Although Bill Craven's comments ("Letters," June 2003) regarding "A Caution Light For Government Auditors" (April 2003) were heartfelt, his saying that The Institute of Internal Auditors (IIA) is the "problem" is at best an oversimplification and at worst outright wrong. Craven's comments seem to reflect that the U.S. General Accounting Office's (GAO's) Yellow Book standards are the solution to corporate fraud. I would caution, however, that The IIA is an international organization, with many members and constituencies that do not need to comply with Yellow Book standards.

The Yellow Book standards were designed for a specific constituency--U.S. federal contractors--who have at best a checkered past in accuracy and honesty in dealing with the federal government. I don't doubt that these standards must be stricter. But for Craven to criticize The IIA because of federal contractor failings is inappropriate, and believing that any internal audit department can provide truly independent opinions to management or governance is pushing the envelope beyond reason. If you work for and are paid directly by an organization, you cannot be considered independent in any real sense. I believe that Craven confuses independence and objectivity.

With 27 years of auditing experience, I welcomed the changes The IIA has made both within the standards and the internal audit definition--they were long overdue. I believe that we have much more to offer an organization than tic-and-tie services that any two-year experienced public accountant can provide. The IIA was reasonable and prudent in making the changes they did when they did. However, if internal auditors want to be nothing more than in-house financial compliance auditors, that's fine--go for it.

That the bubble burst on corporate fraud not long after the changes were made by The IIA is no more an indictment of IIA changes than it is of the internal auditors at the various companies most deeply involved--as the continuing saga of Enron, WorldCom (MCI), Tyco, and others are showing. It's not as simple as, "if the internal auditors had been doing their job (financial compliance audit) this would never have happened."

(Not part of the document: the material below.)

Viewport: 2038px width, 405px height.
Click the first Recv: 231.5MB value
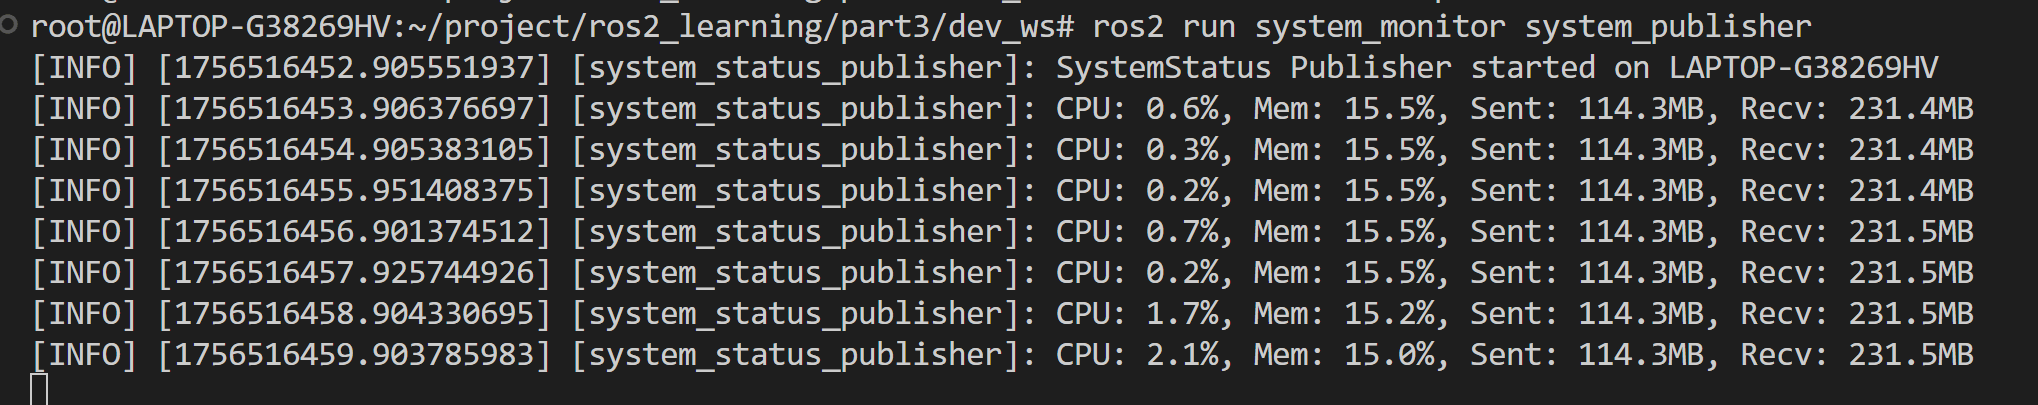tap(1857, 232)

I encourage The IIA to continue to be forward looking, not tied to the past for the sake of past glories. Keep up the good work!

DON HOLDEGRAVER, CPA, CFE

Director--Operations Analysis

University of Nebraska, Lincoln

dholdegraver2@unl.edu

The divergence of The Institute of Internal Auditors (IIA) and U.S. General Accounting Office (GAO) standards only serves to point out the obvious--if one follows GAO/American Institute of Certified Public Accountants (AICPA) auditing standards, one, by definition, is not practicing internal auditing. I have worked in public accounting as a government regulatory auditor and as an internal auditor in both the government and the private sectors. My more than 30 years of experience informs me that internal auditing has nothing other than the word "audit" in common with the other practice forms of the auditing professional.

Senior management and board members want to know one thing: "How are we doing? Do we have a reasonable comfort level that the mission and objectives we set out can be achieved?" Although the system of management control--for example, the Committee of Sponsoring Organizations of the Treadway Commission's (COSO) framework--provides that comfort level, the evaluation of that process is only one of three of internal auditing's primary assurance functions--the other two being evaluation of governance processes and evaluation of risk management processes.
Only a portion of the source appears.